Tuesday, November 17, 2015

Some time ago I read a comic series (the name of which I'm not going to openly admit to) about the misadventures of a person in a distant future dystopia... or three, or five.  Each issue explored a slightly more altered interpretation of “human”, and in each issue the line became more and more blurred as the complexity of intelligence and capability of introspection increased.
The humanoid robots were easy: they weren't human. Simply having human shape and speech and an intelligence isn't enough. Aside from the metaphysical questions of intelligence and free will, that's still not a human entity. Classic robots, borrowed from an earlier time in science fiction where the mind was the key to humanity.
The dualistic, dueling AI pair blurred the lines. While one claimed to be human, and believed it was human, it had no body and a Self that was an amalgamation of memories, data, personalities and programming. The sympathies of the main character were initially swung by its “humanity”, but as events progressed, it became clear that neither AI thought in human ways despite one believing it was human. The gulf between the perspectives, motivations, inner thoughts, and fundamental mental processes of the main character and the AIs became more apparent and more ominous. The assumption that personality and emotion created humanity was destroyed.
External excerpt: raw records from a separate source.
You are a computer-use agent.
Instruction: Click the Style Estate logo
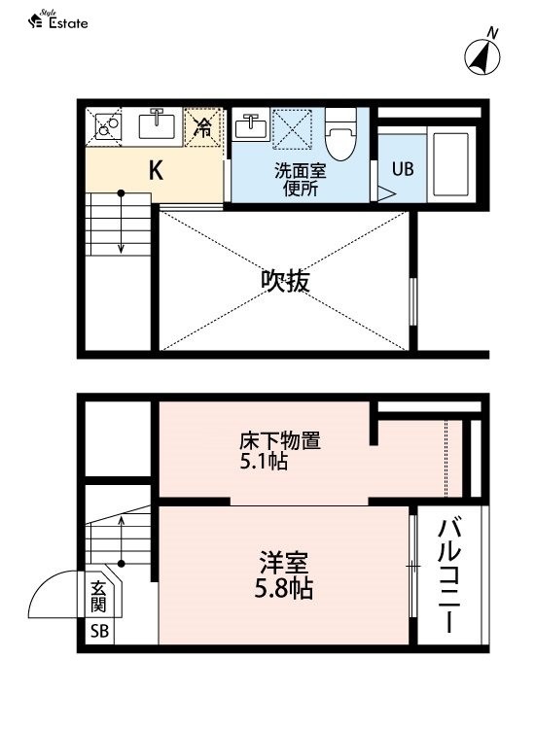58,19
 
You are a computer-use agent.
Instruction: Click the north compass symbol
482,54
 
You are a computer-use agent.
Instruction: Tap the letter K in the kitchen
156,171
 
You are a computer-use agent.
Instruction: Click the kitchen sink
157,123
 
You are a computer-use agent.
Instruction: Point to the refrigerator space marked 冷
203,127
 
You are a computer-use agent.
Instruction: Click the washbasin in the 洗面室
250,124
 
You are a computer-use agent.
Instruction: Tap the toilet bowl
340,134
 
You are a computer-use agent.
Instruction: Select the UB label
403,169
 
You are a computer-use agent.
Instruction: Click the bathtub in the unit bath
450,164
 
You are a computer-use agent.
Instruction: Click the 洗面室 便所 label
300,180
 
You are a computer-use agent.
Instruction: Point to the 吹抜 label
285,281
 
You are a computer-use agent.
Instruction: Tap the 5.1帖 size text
264,461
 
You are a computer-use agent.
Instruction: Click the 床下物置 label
280,440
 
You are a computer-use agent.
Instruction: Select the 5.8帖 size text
283,589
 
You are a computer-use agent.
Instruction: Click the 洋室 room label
284,563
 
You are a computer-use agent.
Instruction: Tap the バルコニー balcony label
449,575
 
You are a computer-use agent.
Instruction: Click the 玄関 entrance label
98,597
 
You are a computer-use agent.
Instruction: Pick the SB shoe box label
99,631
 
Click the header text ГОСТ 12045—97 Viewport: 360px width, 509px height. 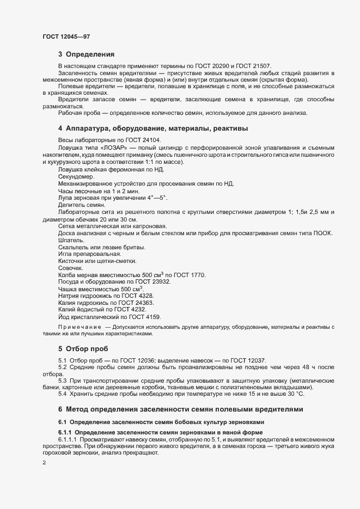[66, 36]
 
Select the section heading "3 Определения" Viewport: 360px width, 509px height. [86, 54]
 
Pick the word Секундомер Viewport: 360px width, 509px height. [76, 176]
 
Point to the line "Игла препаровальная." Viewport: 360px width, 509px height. [89, 254]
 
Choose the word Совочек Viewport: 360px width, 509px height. [70, 268]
As the series progressed, variations on the theme of “what is human?” became more complex. People's minds being moved into machines, conflicting and merging with the innate firmware or bios of the machine to create an ego/id that is both human and not; is this person still who they were, if their subconscious is now something different? Clones, programmed personalities, and alien mimicry all get touched on. Eventually, in a far and distant time, a race of sentient machines with individual personalities and free will spend eons trying to “reinvent” humanity and inadvertently “fail”; they create a species of perfect human genetic and mental copies who don't think they're human because they were created by machines. In the end, the “last human” turned out to be not human at all, and somewhere in the intervening time we missed when that happened. Now the question is “what is More Human, when there are no original humans to compare to? And what are we actually comparing?” in an environment where machines are, basically, human beings with metal and plastic bodies.
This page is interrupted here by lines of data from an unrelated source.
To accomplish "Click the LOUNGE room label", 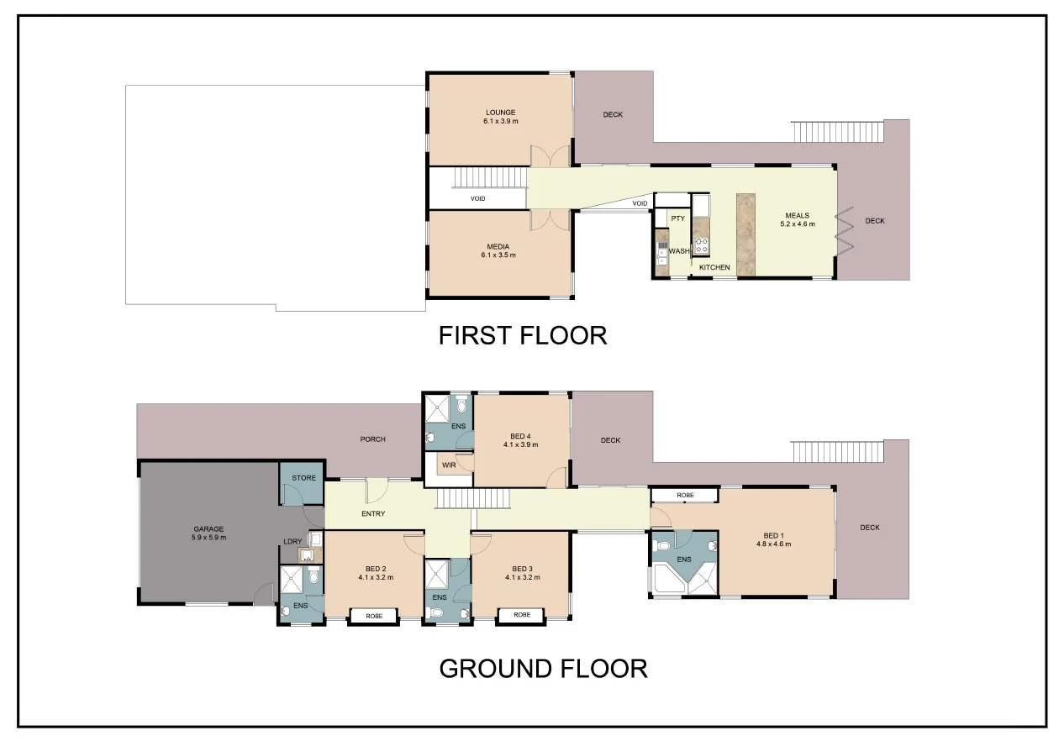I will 499,112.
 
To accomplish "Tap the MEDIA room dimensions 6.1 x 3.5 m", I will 499,255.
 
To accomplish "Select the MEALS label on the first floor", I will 797,215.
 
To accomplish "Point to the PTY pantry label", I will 678,218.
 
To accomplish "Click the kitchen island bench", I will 745,234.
Each aspect of human existence, from genetics to intelligence, free will to emotions, identity to culture, was systematically questioned and a scenario created that straddled the line between human and “artificial”, or erased it entirely. In each case a challenge was made to the reader to pick exactly where in the gradient the line should be drawn, then in a few pages that line would be intentionally (and often tragically) blurred again. Oddly, or perhaps pointedly, this deep exploration was embedded in a prurient stew of sex, violence, and debasement; another facet of humanity rarely explored when the topic is artificial life and intelligence.